きっとこの半年以上無事に戦地から帰ってこられていたのは、セリが異能の民と契約したからだ。
アラタとの子供を望み、そしてアラタの無事を願ってくれたセリ。
裏切りが露呈したセリの失敗は異能の民へと伝わっていたのか、敵の目は執拗にアラタの命を狙っていた。
オレは首領としても夫としても駄目な男だった。
首領と言う地位に奢りながら故郷を護れず、身近にいた愛しい女すら幸せにできなかったのだから。
自治区の住民がこれから歩まねばならない厳しく辛い不運な道を思いアラタは慟哭する。
もっとできることがあったかもしれない。
違う道があったかもしれない。
そう思い後悔してもアラタにやり直す機会が与えられるかどうか。
力を失っていく四肢と薄らいでいく意識の中でスイの声を聞いた気がしたが確かなことは解らない。

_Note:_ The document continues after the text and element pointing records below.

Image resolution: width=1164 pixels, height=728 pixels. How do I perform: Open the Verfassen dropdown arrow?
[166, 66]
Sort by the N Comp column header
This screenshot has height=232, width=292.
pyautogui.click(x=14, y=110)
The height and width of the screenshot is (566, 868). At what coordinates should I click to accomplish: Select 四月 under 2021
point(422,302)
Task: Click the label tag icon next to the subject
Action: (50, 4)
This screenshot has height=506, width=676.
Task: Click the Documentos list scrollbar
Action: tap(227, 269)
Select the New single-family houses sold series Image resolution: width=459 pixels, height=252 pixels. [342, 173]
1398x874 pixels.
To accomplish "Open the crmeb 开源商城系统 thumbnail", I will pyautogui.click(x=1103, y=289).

ただ必ず戻って来いと強く請われたのはアラタの願望では無かったと思う。
意識は混濁したり、時折覚醒するのか音だけが微かに聞こえる。
「すぐに、ボルデの街に連れて行きますから、それまで頑張ってくださいよ」
車の喧しいエンジン音の間から町の若手であるノルテの声がした。
聞かされた街の名前は港を持つ首領自治区が治める場所。そこにはまだコルム国の船が停泊しているだろう。
そこで治療を受けることができれば――。
拾えるかもしれない。
命を。
自分が生きているだけで自治区の人たちに希望を与えることができるのであれば生を渇望してもいいはずだ。

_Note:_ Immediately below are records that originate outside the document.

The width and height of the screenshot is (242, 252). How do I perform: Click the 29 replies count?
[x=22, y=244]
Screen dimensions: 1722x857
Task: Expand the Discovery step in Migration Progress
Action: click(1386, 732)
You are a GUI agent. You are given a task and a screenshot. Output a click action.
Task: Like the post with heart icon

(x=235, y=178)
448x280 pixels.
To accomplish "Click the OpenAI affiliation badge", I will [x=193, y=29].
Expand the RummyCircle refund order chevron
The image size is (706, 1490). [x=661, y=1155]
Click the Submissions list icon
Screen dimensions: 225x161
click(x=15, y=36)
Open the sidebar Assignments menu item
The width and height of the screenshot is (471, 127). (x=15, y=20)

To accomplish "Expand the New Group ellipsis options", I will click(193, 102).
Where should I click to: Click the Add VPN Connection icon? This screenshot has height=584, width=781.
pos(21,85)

多くの命を奪ってきておいて浅ましいことかもしれないが、自分のためでは無く仲間のためにと願う。
そして。
生きて再びやり直す機会が貰えるのならば。
セリ――。
美人ではないが明るく微笑むセリは一緒にいて心が休まり、献身的に尽くし愛してくれた。勿論アラタもセリを心から求め、幸せにしたいと思っていた。
セリのいない家に帰るなど意味がない。
目覚めた時に彼女がまだ生きていたら。
その時は。
誰になにを言われようとも我儘を通そう。
そう決めて、アラタの意識は再び闇の底へと堕ちて行った。